WASHINGTON - What stung was hearing critics say that his design for the National World War II Memorial had a fascist look - like something the Nazis might have dreamed up.
"This is very painful," said architect Friedrich St. Florian, speaking last week as the American Battle Monuments Commission mounted an offensive to win public support for its World War II memorial plan.
In recent weeks, St. Florian's design for the official national monument to be built on the Mall here has become the subject of rising criticism.
Such criticism is cause for concern within the battle monuments commission for two reasons:
The commission has to try to raise $100 million, mostly from private sources, if the project is to be completed by 2000 as scheduled. John P. Herrling, the retired Army major general who chairs the commission, said he hoped that "inappropriate criticism" would not hurt fund raising.
The design, chosen in a competition that drew 403 entries, must be cleared by two boards with veto power - the federal Fine Arts Commission and the National Capital Planning Commission - both of which are to consider the plan next month.
President Clinton unveiled St. Florian's winning entry at the White House in January. Since then, the criticism has grown slowly, although the volume of criticism is still far less than that generated in the early 1980s by the now universally praised Vietnam Memorial.
Location also faulted
The nay-saying has at least as much to do with the location - midway between the Washington and Lincoln memorials - as it has to do with the design. But the design has its critics as well.
In a recent issue, Architecture magazine described St. Florian's drawings as resembling the work of Albert Speer, personal architect of Adolf Hitler. The Cleveland Plain Dealer agreed with that assessment - and called it "a deeply ironic twist for a World War II memorial."
Some critics have suggested that the 50 headless columns of St. Florian's design - one for each of the 50 states - are what resemble the Speer designs. But the architect noted that the Nazis used square columns, not round ones. The tops of his columns, he said, are cut off to symbolize the "truncated" lives of those who died in the war.
The monument commission required design competitors not to block the view from the Washington to the Lincoln monuments. As a result, Florian's monument plaza is set nine feet deep in the ground.
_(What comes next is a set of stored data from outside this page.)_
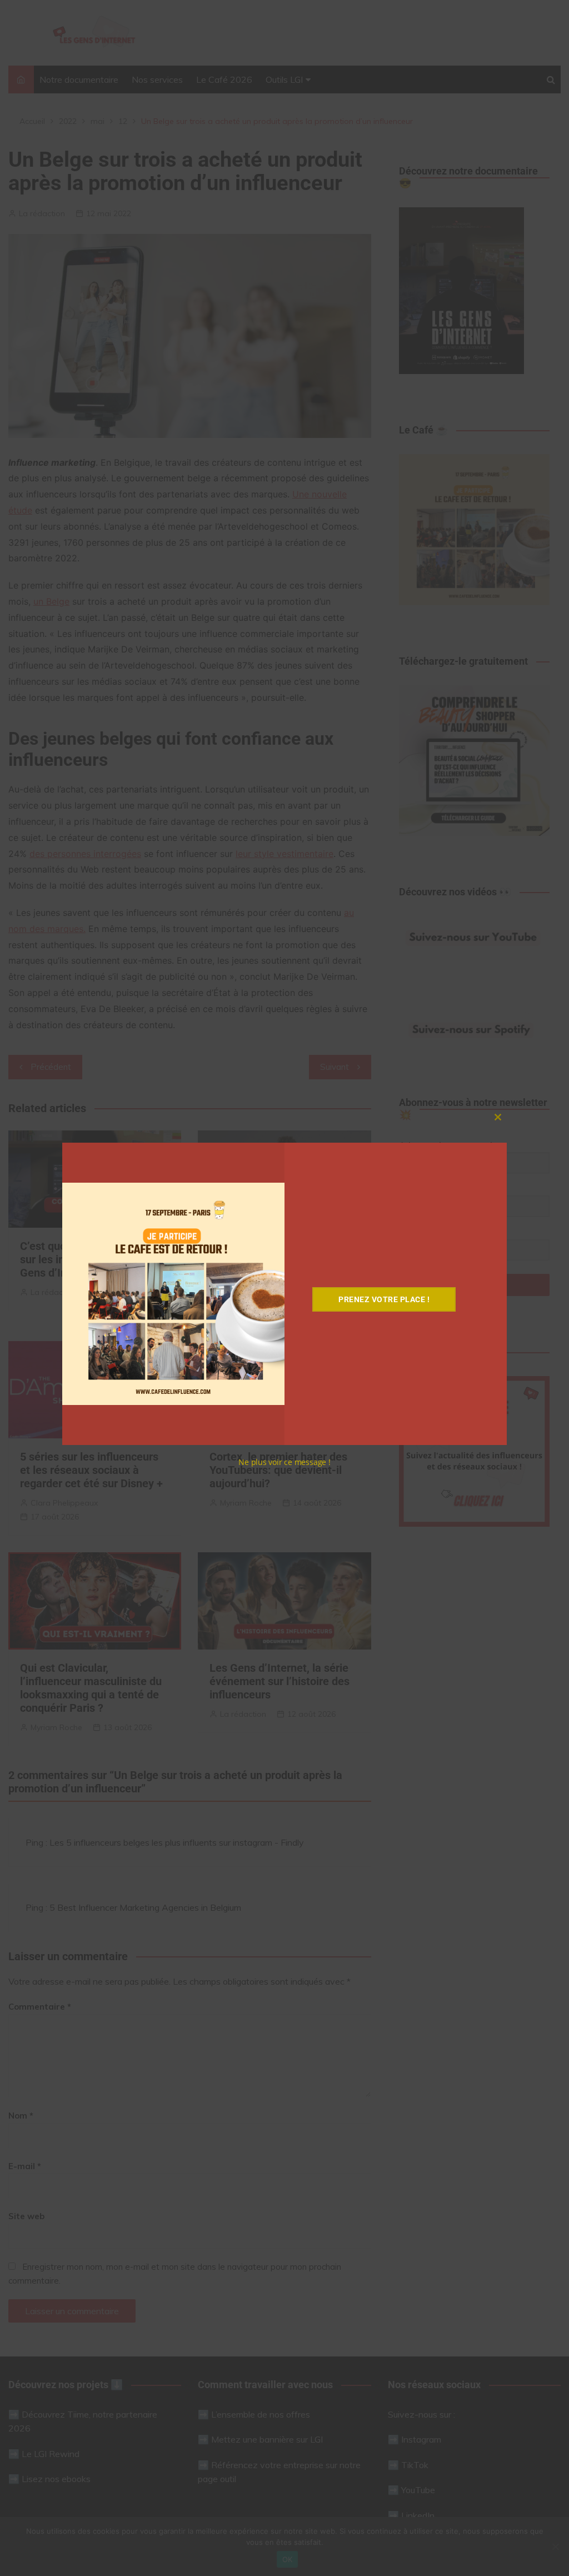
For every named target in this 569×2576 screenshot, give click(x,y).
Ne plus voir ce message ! (284, 1462)
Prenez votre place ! (384, 1299)
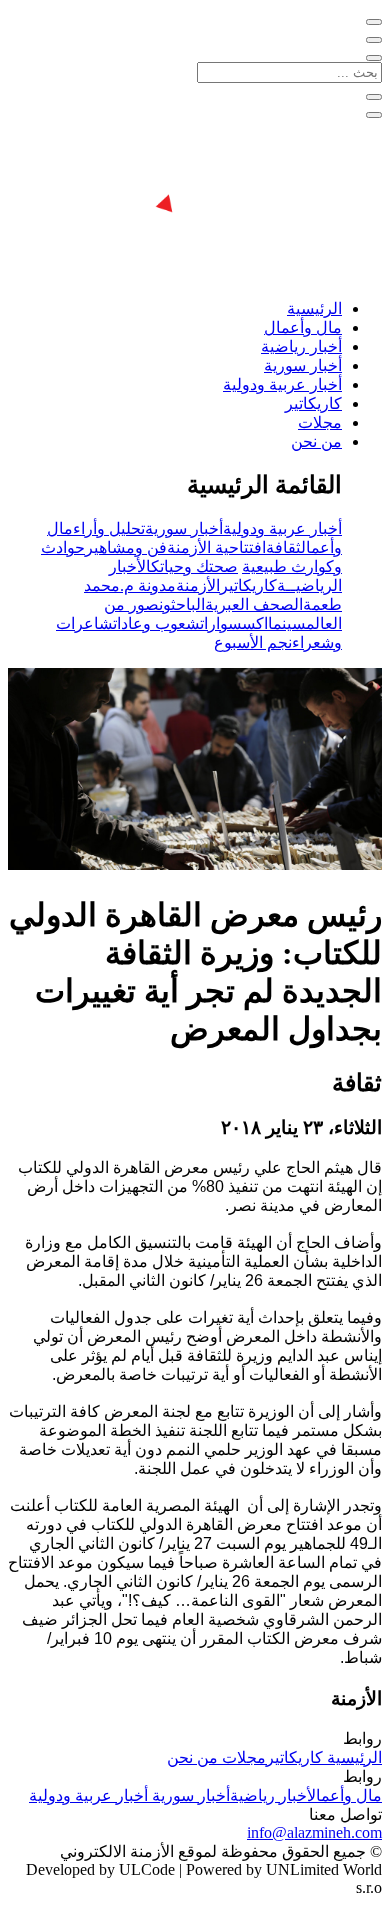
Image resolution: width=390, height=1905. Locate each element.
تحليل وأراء (109, 528)
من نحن (316, 441)
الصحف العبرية (254, 604)
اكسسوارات (234, 623)
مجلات (320, 422)
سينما (287, 623)
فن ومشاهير (126, 547)
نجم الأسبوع (253, 642)
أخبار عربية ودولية (282, 384)
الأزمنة (198, 585)
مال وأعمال (303, 327)
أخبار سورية (303, 365)
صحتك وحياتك (194, 566)
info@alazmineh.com (314, 1832)
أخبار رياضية (301, 346)
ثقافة (283, 547)
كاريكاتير (313, 403)
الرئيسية (314, 308)
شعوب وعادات (156, 623)
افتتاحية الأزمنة (216, 547)
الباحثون (182, 604)
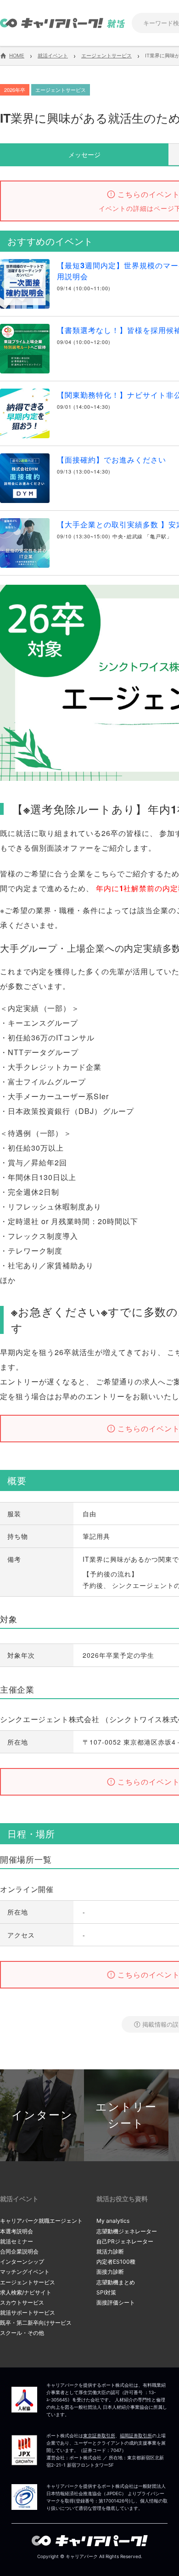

Since January, when the design was unveiled, there have been changes. To address continuing concerns about site lines, St. Florian reduced the height of the proposed columns from 35 feet to 33 feet.
A proposed 400-seat theater - where visitors might have learned the story of World War II - has also been eliminated. This was partly in response to complaints that a constant flow of tour buses might clutter the area. Even with the changes, Sen. Bob Kerrey, a Nebraska Democrat and Medal of Honor recipient in the Vietnam War, objects to the site.
"It interferes with the vista of the mall," Kerrey said in an interview. "And in order to make it less objectionable, they have tried to make it interfere less. It still interferes - but now it's smaller and less significant than it ought to be."
The Mall site was one of seven locations considered by the battle monuments commission. It was chosen partly because it was so central - a reflection of the central role that World War II played in the life of the nation.
Others sites that were looked at included the Capitol Reflecting Pool at the far end of the two-mile-long Mall; Freedom Plaza on Pennsylvania Avenue between 14th and 15th streets; and Constitution Gardens in the vicinity of the Vietnam Memorial.
The arts commission and the capital planning commission have approved the site. Their reviews will focus on the design only, Herrling said.